Pour éviter cet impôt successoral, de nombreuses personnes anticipent le transfert de leur patrimoine financier, par exemple en réalisant des donations de leur vivant.
Une donation d’avoirs financiers (liquidités, portefeuille-titres, private equity, etc.) peut être réalisée de diverses manières, comme la remise de liquidités en mains propres (donation manuelle), le transfert bancaire (donation indirecte) ou par acte notarié (donation notariée).
Depuis le 15 décembre 2020, toutes les donations réalisées par un résident belge auprès d’un notaire belge ou étranger (notamment, aux Pays-Bas ou en Suisse) sont obligatoirement enregistrées auprès des autorités fiscales belges. A cette occasion, des droits d’enregistrement sont dus (taux réduits de 3% à 7% selon le cas).
Concernant les donations non réalisées auprès d’un notaire, les parties sont libres de procéder ou non à leur enregistrement auprès des autorités fiscales belges.
Notons que le recours à un notaire est obligatoire dans certaines situations (par exemple, lorsque le donateur souhaite se réserver un usufruit sur les avoirs financiers donnés). La réforme du droit des biens entrée en vigueur le 1er septembre 2021 combinée aux opportunités offertes par le nouveau Code des Sociétés et des Associations limite toutefois significativement ces situations.

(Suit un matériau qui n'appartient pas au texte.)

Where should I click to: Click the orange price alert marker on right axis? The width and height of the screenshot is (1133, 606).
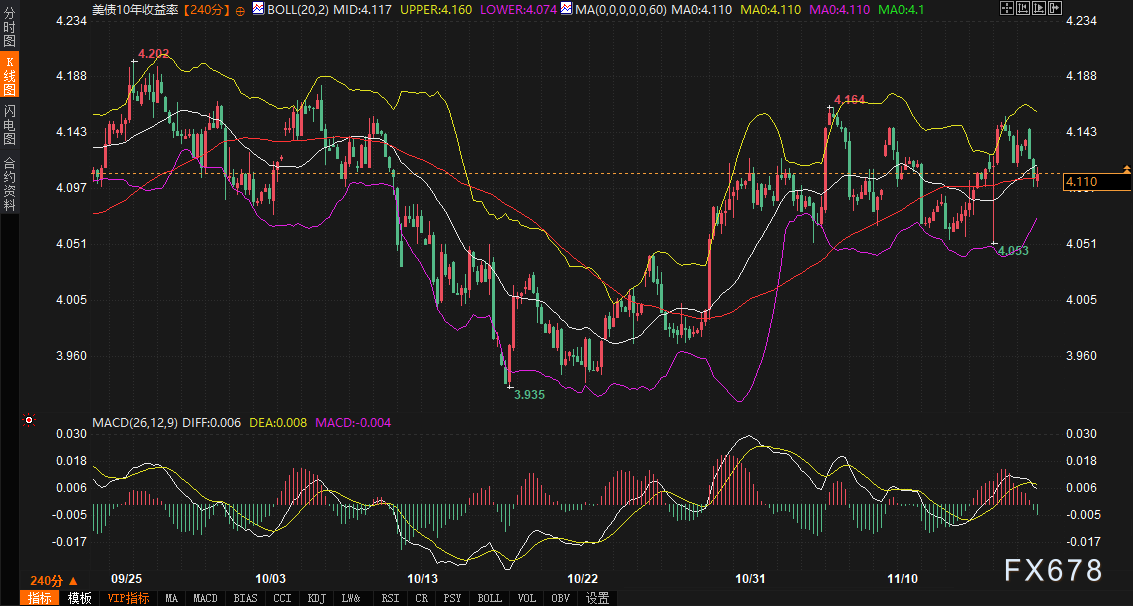pos(1127,169)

Donner des avoirs financiers de son vivant permet d’éviter tout impôt successoral sur les avoirs transmis. En effet, le donateur et la personne gratifiée peuvent, selon la forme de la donation, librement choisir de ne pas soumettre la donation aux droits d’enregistrement réduits (3 à 7%). Dans ce cas, si le donateur ne vient pas à décéder dans les 3 années de la donation, aucun impôt ne sera dû. En cas de décès du donateur dans cette période, la personne gratifiée sera redevable de droits de succession sur les avoirs reçus. Le risque fiscal lié à un décès dans cet intervalle peut être couvert de plusieurs manières (notamment, en souscrivant une assurance spécifique).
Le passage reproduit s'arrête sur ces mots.